What are some Python-based techniques for visualizing surface-level brain maps?

I want to visualize some surface-level effect size maps on top of a 3D brain. What are some good python-based methods for this?

There are a few different options:

  1. I personally like the surface plotting in nilearn. The interactive plot works well with jupyter notebooks and jupyter books.
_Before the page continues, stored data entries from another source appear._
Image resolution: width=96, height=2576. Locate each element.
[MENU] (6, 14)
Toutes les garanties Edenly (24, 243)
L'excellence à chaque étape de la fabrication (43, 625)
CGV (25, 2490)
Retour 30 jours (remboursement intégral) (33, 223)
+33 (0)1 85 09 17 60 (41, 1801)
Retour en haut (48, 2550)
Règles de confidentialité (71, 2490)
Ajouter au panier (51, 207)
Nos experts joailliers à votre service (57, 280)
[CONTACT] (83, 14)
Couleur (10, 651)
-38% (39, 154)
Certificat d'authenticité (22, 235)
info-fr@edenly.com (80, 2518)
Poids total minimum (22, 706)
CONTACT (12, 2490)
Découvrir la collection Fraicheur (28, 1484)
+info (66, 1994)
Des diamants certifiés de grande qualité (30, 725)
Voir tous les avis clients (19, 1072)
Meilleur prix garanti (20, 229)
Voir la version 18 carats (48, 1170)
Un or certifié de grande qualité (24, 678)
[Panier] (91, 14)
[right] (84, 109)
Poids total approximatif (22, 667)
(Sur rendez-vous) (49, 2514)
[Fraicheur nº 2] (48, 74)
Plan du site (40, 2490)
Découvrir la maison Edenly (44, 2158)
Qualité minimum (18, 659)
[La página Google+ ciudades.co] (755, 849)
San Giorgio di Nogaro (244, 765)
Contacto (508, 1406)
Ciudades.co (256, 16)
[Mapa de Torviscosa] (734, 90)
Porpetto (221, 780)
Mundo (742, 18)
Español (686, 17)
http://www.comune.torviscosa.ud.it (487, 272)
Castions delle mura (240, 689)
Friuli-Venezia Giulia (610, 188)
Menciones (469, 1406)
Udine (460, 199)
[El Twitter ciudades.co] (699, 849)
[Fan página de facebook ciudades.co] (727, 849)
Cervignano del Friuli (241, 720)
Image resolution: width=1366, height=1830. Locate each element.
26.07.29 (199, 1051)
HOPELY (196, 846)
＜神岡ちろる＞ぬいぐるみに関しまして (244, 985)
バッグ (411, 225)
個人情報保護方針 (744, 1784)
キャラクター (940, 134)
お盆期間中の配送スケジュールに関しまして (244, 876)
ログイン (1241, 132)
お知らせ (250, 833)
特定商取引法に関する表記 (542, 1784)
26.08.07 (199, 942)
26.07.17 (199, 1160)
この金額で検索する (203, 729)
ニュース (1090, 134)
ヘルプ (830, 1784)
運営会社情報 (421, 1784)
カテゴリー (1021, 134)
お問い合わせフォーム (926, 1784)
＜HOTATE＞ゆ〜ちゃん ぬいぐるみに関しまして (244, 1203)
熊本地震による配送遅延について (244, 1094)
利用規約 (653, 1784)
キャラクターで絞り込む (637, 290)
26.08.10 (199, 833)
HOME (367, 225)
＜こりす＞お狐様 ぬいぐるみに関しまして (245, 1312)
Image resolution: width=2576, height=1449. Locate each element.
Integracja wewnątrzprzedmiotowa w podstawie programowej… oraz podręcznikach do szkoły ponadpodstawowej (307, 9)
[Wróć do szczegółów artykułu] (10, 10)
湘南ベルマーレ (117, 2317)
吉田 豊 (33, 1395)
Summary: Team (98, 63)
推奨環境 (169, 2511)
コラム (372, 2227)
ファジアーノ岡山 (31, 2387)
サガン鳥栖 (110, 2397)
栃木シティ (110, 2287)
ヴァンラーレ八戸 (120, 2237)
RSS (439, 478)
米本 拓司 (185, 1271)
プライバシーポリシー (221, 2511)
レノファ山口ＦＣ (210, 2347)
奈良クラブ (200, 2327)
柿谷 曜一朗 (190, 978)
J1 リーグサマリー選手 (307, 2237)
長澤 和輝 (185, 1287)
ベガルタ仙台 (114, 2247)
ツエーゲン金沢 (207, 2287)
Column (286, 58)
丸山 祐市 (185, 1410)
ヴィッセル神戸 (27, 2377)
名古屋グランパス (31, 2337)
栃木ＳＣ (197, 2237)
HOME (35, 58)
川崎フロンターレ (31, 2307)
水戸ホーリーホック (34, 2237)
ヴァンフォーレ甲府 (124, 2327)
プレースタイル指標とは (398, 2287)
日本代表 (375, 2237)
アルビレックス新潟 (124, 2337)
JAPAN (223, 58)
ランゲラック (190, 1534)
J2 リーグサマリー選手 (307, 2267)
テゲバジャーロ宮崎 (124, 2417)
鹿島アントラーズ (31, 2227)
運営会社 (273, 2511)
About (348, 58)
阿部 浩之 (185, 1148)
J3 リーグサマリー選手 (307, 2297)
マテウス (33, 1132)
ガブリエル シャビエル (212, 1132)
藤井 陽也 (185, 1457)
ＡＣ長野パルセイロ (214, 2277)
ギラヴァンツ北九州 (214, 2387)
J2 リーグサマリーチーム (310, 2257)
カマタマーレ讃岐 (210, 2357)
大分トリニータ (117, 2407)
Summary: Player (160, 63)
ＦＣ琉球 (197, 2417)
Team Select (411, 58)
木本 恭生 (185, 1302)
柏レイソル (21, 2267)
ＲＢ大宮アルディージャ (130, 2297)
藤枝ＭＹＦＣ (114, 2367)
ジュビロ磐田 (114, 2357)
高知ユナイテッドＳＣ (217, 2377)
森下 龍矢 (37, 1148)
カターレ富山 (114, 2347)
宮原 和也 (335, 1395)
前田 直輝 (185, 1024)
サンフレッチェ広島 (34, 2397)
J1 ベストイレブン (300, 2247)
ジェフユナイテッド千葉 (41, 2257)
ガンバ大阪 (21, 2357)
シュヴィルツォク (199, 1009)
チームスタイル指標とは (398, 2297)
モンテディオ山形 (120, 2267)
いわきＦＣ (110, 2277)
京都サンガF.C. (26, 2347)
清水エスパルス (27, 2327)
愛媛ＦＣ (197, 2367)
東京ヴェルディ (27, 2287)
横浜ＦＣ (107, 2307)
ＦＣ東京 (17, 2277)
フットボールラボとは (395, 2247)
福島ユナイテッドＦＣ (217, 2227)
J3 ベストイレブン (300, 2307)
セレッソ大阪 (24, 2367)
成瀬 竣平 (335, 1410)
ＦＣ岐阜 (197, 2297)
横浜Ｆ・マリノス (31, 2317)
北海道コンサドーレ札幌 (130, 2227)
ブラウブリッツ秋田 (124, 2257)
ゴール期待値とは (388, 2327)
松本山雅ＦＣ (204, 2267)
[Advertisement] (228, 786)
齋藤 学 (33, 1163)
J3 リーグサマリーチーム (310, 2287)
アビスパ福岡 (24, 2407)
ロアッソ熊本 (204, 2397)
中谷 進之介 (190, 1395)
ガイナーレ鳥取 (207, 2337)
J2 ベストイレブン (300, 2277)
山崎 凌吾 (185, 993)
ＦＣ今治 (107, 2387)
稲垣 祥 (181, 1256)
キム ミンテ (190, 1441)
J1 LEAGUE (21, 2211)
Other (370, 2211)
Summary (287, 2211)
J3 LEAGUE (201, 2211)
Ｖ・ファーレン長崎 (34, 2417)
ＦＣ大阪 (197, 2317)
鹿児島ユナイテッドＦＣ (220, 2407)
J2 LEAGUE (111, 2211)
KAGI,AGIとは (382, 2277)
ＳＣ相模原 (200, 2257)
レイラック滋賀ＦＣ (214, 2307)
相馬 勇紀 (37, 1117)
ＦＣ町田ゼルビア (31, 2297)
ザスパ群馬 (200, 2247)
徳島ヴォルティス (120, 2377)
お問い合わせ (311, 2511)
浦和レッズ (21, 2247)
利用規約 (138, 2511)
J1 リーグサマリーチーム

  2. Some people really like Pycortex from the Gallant lab. I had a lot of difficulty installing it and getting it to work last time I tried a few years ago. The visualizations they make with it are amazing if you can get it to work.

  3. You can also use the web version of pycortex via neurovault, which isn’t as accurate, but is much easier.

  4. The connectome workbench is open source, but not python based.


I usually use nilearn too, but there’s also:

  • PySurfer (examples), which makes really nice plots and was written in part by Michael Waskom (seaborn author)
  • visbrain (examples, paper), which I’ve never used but know other people in the department have and like

I also had a ton of trouble getting Pycortex to work when I tried to use it a couple years ago. At the time, it turned out to be because Pycortex assumes it’s installed on NeuroDebian and tries to run FSL commands using the names NeuroDebian assigns to FSL binaries. It might be fixed now, but if not, here is everything I had to change on my fork to make it work on MacOS.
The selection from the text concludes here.